Hybrid Machine Learning and Deep Learning Model For Efficient Ddos Attack Detection In Software-Defined Networks

Network infrastructure facing Distributed Denial of Service (DDoS) attacks represent a severe threat mainly to Software-Defined Networks (SDN) thanks to their centralized control vulnerability. DDoS detection uses traditional Machine Learning (ML) and Deep Learning (DL) approaches, yet they struggle because of either high computational expenses or inadequate generalization power. This paper develops a mixed ML-DL framework that unites ML feature extraction with deep learning classification to optimize DDoS traffic detection performance.
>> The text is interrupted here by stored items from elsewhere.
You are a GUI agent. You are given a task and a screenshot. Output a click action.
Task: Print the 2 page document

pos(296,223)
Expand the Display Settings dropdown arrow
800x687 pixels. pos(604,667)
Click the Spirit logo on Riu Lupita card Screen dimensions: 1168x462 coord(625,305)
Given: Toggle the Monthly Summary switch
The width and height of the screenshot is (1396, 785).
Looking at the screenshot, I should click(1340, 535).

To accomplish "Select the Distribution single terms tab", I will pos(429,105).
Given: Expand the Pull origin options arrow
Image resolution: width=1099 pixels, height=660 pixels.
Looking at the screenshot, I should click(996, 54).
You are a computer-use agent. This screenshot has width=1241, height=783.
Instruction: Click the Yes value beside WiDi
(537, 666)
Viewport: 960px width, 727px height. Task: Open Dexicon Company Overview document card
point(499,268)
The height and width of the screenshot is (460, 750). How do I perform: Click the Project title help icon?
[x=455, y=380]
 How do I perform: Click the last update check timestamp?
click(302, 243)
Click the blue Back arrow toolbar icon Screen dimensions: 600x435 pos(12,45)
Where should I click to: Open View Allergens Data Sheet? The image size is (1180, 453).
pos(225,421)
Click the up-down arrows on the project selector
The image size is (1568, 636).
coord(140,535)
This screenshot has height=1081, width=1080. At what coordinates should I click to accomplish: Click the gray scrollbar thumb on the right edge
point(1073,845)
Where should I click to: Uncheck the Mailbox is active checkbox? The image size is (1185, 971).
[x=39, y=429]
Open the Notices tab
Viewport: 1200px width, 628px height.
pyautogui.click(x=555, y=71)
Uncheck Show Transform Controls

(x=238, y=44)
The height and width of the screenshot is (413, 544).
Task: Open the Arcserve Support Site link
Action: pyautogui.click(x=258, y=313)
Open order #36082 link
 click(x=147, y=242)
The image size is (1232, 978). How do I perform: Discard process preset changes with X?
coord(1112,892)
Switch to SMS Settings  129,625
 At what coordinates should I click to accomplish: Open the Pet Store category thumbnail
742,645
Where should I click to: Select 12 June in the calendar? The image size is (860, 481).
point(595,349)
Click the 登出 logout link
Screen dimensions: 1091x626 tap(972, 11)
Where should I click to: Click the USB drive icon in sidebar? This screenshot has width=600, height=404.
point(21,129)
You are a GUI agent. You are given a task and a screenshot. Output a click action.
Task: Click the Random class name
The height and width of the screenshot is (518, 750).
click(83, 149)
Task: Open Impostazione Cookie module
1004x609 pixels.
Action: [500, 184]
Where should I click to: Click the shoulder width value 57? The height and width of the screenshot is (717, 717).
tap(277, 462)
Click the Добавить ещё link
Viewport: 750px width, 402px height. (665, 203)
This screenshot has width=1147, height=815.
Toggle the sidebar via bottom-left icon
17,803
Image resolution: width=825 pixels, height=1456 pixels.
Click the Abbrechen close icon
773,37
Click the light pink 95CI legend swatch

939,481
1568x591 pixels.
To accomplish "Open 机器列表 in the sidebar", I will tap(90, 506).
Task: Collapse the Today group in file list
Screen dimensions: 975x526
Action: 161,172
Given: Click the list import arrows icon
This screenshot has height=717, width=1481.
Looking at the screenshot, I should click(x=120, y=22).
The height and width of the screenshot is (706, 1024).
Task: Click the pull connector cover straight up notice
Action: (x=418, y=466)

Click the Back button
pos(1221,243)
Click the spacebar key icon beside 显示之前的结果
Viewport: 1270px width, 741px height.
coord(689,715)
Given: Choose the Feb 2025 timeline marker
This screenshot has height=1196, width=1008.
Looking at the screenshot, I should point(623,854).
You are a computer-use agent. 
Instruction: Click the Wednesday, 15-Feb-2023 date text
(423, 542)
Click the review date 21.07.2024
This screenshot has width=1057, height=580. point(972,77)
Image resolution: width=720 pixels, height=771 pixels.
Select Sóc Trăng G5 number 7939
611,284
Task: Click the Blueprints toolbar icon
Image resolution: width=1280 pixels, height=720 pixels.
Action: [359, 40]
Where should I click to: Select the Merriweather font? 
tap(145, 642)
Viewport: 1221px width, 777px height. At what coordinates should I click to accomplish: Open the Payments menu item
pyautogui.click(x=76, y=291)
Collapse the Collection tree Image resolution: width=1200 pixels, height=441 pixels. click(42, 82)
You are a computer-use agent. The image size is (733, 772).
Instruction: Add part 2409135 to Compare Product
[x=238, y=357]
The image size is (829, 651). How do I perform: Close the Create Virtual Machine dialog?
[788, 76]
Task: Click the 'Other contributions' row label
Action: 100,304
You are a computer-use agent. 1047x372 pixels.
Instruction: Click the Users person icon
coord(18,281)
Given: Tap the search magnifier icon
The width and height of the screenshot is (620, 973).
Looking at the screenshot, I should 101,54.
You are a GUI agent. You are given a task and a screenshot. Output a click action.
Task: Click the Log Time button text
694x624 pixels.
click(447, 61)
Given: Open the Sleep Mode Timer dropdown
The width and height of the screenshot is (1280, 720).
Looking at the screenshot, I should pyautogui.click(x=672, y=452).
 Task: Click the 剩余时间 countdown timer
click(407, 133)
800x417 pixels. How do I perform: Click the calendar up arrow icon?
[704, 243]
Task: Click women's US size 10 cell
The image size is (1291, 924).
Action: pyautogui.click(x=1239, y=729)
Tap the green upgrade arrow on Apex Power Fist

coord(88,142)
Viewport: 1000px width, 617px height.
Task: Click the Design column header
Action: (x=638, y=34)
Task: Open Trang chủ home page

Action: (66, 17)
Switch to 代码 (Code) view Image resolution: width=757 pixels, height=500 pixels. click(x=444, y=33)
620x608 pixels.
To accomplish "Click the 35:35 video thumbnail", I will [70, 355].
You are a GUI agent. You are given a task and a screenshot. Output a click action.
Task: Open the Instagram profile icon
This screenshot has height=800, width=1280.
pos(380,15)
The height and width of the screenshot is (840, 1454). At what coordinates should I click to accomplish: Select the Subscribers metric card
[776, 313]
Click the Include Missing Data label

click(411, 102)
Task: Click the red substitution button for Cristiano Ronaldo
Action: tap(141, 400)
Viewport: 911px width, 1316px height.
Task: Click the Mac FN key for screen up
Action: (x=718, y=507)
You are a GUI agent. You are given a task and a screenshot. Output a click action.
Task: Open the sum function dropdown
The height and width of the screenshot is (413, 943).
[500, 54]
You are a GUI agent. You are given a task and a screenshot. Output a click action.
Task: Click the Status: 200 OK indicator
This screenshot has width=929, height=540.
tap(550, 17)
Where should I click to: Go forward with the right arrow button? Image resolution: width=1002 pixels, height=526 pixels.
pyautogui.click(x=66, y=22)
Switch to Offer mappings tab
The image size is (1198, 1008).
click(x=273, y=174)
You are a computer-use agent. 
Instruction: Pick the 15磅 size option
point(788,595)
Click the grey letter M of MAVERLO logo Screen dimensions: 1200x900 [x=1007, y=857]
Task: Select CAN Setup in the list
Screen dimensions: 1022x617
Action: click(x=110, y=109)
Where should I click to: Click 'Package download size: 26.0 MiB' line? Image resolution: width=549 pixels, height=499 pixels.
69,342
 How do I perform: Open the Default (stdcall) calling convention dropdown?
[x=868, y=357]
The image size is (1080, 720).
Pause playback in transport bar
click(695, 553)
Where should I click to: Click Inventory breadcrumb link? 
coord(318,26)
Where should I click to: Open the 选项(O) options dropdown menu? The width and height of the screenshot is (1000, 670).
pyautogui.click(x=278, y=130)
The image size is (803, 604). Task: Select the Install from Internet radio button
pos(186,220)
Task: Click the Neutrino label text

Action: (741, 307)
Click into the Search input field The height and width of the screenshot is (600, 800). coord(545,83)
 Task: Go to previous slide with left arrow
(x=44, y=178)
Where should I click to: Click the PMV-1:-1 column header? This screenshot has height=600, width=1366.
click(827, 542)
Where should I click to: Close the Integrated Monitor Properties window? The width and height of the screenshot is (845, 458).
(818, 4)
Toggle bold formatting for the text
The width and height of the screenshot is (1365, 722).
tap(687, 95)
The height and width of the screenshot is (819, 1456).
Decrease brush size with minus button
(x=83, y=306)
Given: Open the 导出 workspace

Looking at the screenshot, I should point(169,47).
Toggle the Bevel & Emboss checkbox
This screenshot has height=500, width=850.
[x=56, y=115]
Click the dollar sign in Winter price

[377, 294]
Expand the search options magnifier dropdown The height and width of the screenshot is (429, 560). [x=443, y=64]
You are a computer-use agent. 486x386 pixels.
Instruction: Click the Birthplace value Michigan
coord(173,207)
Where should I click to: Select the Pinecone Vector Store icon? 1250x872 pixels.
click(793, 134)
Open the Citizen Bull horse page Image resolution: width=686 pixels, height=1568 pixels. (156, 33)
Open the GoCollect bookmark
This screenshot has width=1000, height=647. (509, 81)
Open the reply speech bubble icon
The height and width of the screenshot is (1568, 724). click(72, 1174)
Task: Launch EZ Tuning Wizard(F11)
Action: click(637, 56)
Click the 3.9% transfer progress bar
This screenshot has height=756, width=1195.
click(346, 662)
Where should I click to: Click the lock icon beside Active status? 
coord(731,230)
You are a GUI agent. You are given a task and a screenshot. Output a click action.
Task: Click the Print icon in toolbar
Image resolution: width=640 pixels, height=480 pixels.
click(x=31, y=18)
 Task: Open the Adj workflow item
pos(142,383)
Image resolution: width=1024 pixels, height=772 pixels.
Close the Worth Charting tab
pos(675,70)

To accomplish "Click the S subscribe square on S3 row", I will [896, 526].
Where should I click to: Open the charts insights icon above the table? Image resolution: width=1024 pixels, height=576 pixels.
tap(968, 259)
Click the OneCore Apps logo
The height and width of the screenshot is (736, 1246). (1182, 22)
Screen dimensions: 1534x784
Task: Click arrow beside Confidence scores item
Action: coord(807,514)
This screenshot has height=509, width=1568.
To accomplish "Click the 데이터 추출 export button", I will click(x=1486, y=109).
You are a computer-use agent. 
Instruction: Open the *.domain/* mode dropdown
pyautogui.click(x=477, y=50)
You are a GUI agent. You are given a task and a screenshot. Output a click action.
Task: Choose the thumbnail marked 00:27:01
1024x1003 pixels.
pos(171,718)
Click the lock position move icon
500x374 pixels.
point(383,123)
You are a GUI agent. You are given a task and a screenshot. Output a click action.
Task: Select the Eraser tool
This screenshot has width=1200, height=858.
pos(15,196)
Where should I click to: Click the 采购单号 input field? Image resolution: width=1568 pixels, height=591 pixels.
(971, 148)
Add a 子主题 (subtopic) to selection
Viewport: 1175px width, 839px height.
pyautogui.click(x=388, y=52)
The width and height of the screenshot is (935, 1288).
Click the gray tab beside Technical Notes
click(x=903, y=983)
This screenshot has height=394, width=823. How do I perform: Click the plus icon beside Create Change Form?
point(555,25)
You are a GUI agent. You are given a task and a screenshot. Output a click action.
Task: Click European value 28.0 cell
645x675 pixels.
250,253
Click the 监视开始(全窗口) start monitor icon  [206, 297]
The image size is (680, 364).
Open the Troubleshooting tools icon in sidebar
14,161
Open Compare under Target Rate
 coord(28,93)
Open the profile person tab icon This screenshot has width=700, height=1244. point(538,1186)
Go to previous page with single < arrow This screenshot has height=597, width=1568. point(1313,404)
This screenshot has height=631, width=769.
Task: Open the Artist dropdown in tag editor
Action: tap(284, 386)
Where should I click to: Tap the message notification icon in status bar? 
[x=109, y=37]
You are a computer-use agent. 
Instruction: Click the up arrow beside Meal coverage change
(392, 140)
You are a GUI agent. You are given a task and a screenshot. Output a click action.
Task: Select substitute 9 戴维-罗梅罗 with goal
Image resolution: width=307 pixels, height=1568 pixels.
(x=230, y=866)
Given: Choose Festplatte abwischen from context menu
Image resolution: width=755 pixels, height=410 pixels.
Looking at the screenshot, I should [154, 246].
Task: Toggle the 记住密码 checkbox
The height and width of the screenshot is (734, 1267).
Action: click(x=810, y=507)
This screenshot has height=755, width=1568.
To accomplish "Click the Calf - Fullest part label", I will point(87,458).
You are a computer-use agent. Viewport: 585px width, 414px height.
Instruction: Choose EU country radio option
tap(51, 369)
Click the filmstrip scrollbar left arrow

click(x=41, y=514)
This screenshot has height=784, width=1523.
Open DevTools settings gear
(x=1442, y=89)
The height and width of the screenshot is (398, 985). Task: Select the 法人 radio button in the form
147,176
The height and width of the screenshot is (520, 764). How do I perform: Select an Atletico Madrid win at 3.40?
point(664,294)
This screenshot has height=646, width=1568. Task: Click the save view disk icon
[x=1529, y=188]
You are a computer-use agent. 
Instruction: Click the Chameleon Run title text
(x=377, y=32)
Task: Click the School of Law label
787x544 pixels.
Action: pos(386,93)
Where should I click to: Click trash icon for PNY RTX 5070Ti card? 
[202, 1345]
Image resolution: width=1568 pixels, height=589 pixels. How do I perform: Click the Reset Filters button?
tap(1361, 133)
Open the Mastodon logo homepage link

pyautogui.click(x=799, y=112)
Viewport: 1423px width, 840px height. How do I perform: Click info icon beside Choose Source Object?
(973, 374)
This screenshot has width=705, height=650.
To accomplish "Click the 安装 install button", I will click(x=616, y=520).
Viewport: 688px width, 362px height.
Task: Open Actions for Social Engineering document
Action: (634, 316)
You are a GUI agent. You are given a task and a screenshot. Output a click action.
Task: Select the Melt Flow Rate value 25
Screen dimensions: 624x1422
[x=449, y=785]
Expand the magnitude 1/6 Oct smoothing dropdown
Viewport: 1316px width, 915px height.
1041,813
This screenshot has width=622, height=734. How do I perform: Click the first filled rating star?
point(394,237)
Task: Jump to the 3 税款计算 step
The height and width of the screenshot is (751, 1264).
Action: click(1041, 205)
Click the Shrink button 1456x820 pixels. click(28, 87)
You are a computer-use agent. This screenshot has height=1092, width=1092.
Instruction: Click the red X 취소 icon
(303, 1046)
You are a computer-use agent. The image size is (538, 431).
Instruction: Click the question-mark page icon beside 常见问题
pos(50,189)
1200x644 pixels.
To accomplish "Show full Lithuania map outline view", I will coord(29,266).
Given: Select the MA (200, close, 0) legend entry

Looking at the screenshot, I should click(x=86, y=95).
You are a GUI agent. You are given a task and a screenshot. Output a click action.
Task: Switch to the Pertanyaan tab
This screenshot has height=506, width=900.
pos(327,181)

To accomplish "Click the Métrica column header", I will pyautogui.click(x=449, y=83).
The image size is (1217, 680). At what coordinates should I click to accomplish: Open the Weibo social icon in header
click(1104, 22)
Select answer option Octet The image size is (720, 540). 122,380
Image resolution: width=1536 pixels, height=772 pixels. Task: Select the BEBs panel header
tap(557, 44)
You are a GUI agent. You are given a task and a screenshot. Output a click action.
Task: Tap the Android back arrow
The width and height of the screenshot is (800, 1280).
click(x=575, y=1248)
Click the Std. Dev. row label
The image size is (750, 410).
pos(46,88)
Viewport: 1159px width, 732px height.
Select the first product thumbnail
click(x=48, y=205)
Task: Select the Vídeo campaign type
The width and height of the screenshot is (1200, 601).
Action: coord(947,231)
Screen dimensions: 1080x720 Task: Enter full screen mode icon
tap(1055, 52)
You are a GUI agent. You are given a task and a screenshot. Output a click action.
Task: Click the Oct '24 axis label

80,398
The most important features extracted from the DDoS SDN dataset result from applying Random Forest (RF) feature importance and Principal Component Analysis (PCA) and Chi-Square feature selection, effectively reducing data dimensionality. The chosen features form the input for a CNN-LSTM hybrid model, which analyzes spatial dependencies through CNN and learns temporal network patterns using LSTM. The proposed model delivers exceptional accuracy levels. At the same time, it operates efficiently, which results in higher performance than standard ML and DL techniques. Using this approach leads to quick training time alongside reliable detection accuracy, establishing it as a practical solution for real-time DDoS mitigation within SDN systems.